Alison
>>I can see what Edmund means by nodding towards Marvell; it's not just the
ethical inquiry, but a certain sensuality present in the translation, at
least, which I can't say I quite see in Pope.<<
I suppose I am not thinking of Pope in terms of anything other than a formal
sense, the way the couplet is suited to a poetry that makes an explicit
argument. Saadi is perhaps more subtle than Pope, but he is very much about
making an argument, not so much in the samples I have on line, but in much
of the rest of the book, and certainly in the parts of the Bustan that I
have worked on so far. Still, I will have to go look at Marvell now.
>>With different intent, it has, in English translation at least, the same
kind of elegance of Haibun.<<
Who is Haibun?
>>Then I started wondering what traditions we have in English of this
prose/poem style. I could only think of the prose of the King James Bible
and Blake, The Marriage of Heaven and Hell, but it is early in the morning
and my thoughts aren't exactly sharp and scintillating...<<
I don't think we have a genre quite like the one Saadi wrote in the Gulistan
in English.

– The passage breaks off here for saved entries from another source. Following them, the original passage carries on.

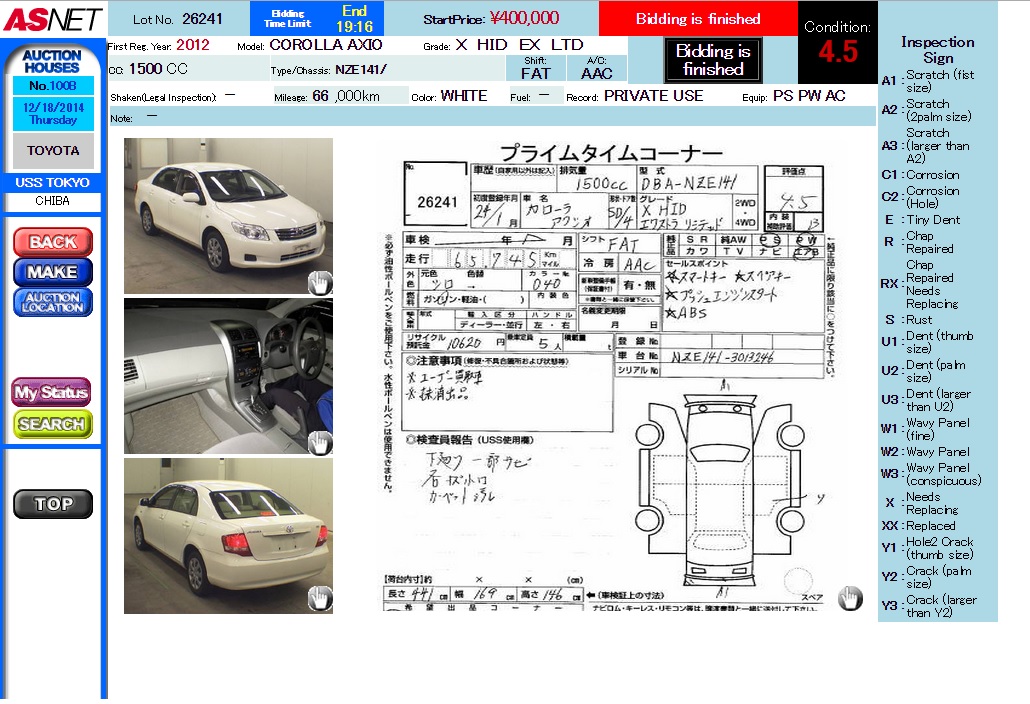Click the red 'Bidding is finished' banner

pos(697,19)
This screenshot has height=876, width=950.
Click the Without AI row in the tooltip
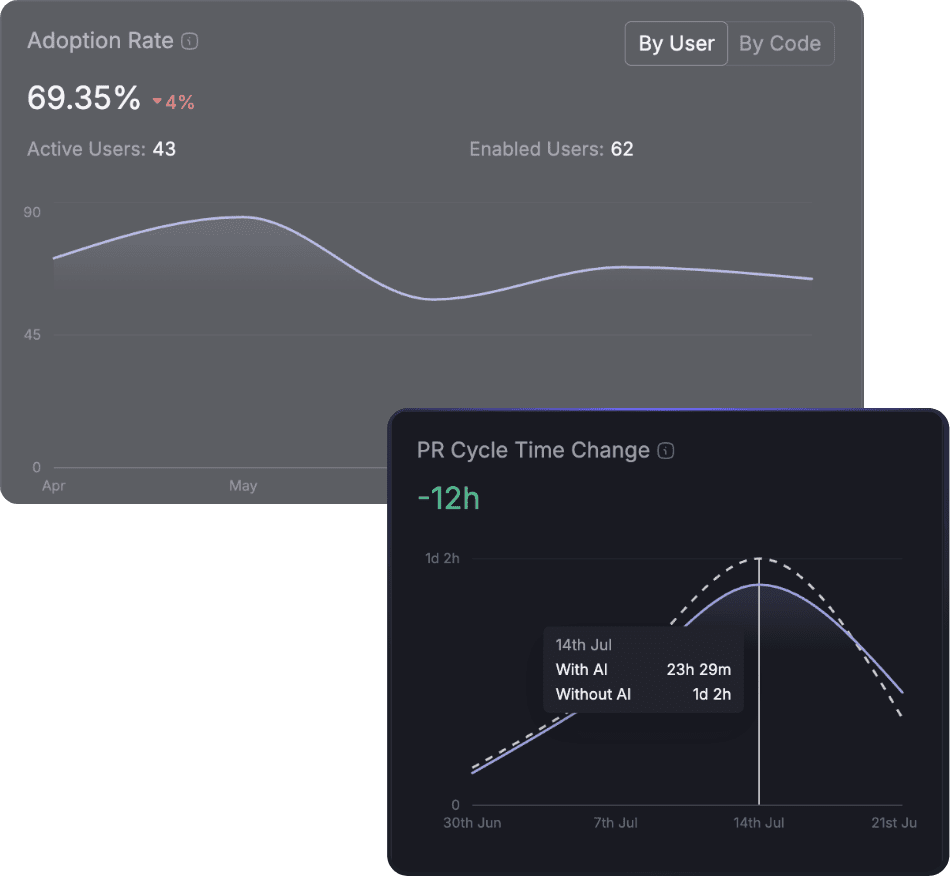click(642, 694)
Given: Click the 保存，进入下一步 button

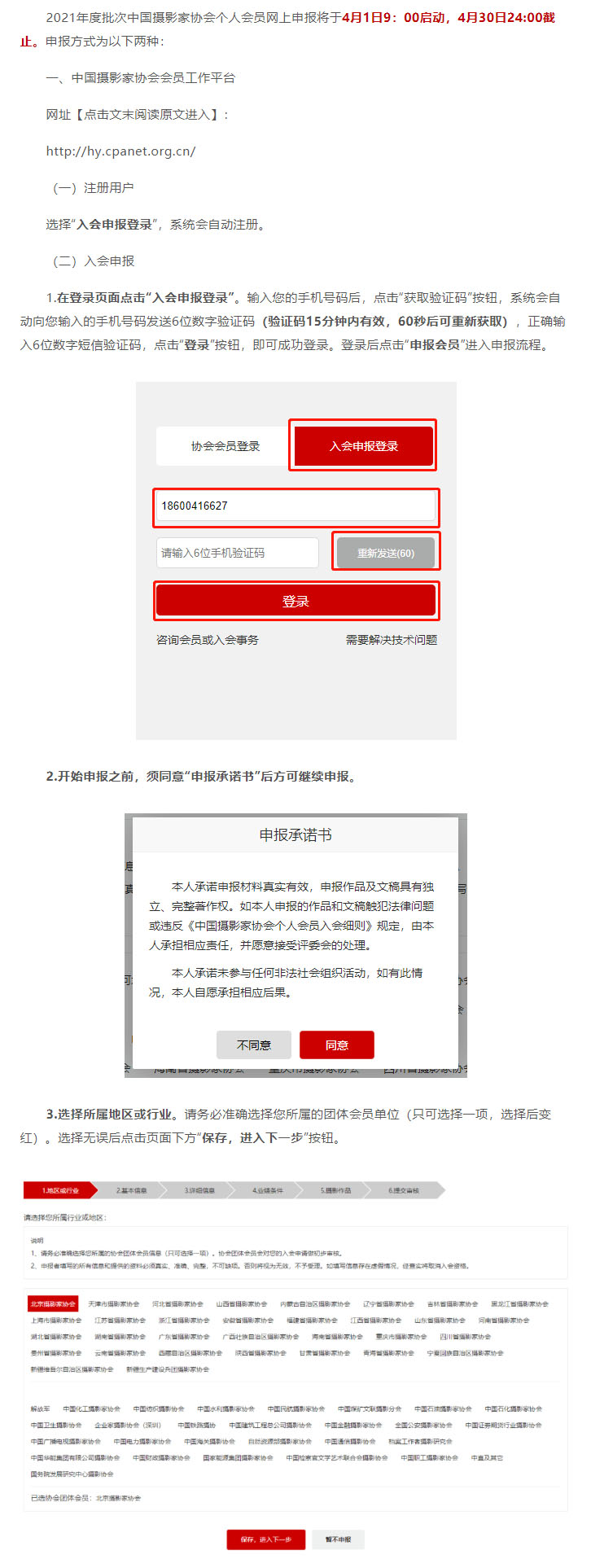Looking at the screenshot, I should (x=266, y=1540).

True, there is mixed genre writing in English, but Saadi's genre
has in Persian a name that I cannot remember now, and it has very specific
features in terms of form and content, that I also do not yet have committed
to memory, that differentiate it significantly--I remember thinking when I
was reading about it--from stuff in English.
I have, obviously, a lot of learning/research to do about all this, and I am
thinking that, when I am done with the translations, there is a long essay
about this stuff waiting to be written.